▶ _Set problem 1_: In the turbine blade text, which cooling air holes are spaced more closely than the rest?

▶ _Reading text_:
--- BEGIN ---

A gas turbine engine turbine blade (20) has cooling air holes (38) arranged in groups, the holes (38) in one group and which span that part of the leading edge (34) that spans the hottest part of the blade (20), are more closely spaced than the remainder of the holes (38), thereby ensuring the provision of the most cooling air, where it is most needed.

Description

FIELD OF THE INVENTION
The present invention relates to turbine blades of the kind used in gas turbine engines, wherein the operating temperatures are such as to require that the turbine blades be provided with a flow of cooling air around their leading edges, in order to maintain their structural integrity.
BACKGROUND OF THE INVENTION
It is known to form a turbine blade with interior compartments, to which relatively cool air from a compressor of an associated gas turbine is fed, and to provide holes in the blade leading edge portion, which holes connect one of those compartments in cooling air flow series with the blade leading edge surface.
It is also known to arrange the holes described hereinbefore in one or more rows, the or each hole being lengthwise of the blade, ie substantially normal to the axis of the associated engine, when the blade is in situ therein, the holes being equally spaced. Further it is known to form the holes so that when the blade is in situ in the engine, the holes axes and engine axis define respective acute angles, such that the air flow through the holes has a directional component radially outwardly of the engine axis.

--- END ---

▶ _Set problem 2_: Please transcribe the rows below, starting at the line with "Click the editor's vertical scrollbar area" and ending with the last row, both included. Leave the pictures out.

▶ _Records provided_:
--- BEGIN ---

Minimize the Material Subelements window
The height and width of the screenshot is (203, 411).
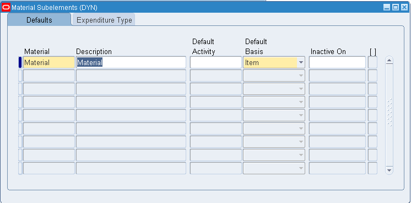387,7
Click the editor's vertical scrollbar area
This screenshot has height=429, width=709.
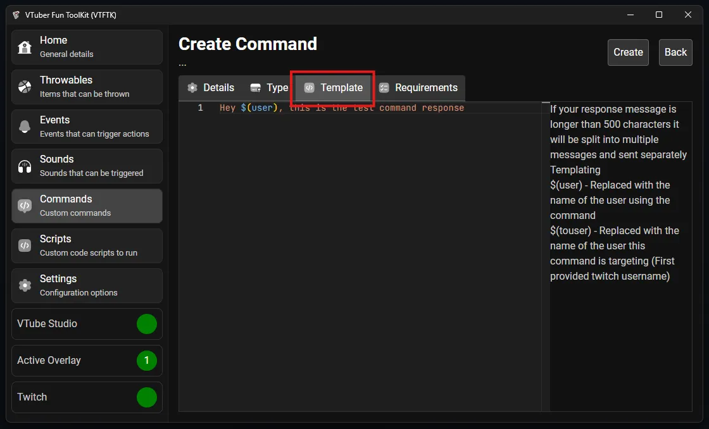click(x=546, y=253)
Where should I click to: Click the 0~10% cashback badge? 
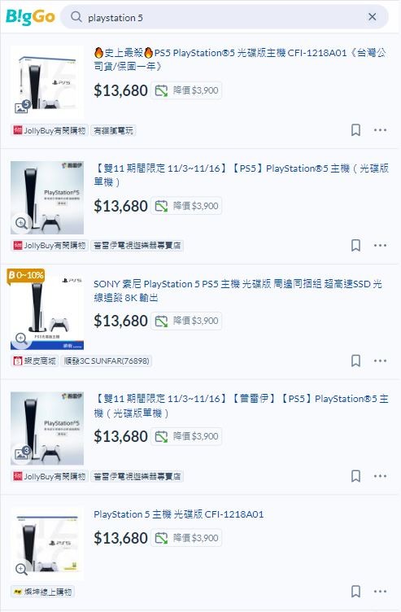click(x=26, y=276)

--- END ---

▶ _Reply 1_: The group of holes that spans the part of the leading edge covering the hottest part of the blade.

▶ _Reply 2_:
Click the editor's vertical scrollbar area
This screenshot has height=429, width=709.
click(x=546, y=253)
Where should I click to: Click the 0~10% cashback badge? 
click(x=26, y=276)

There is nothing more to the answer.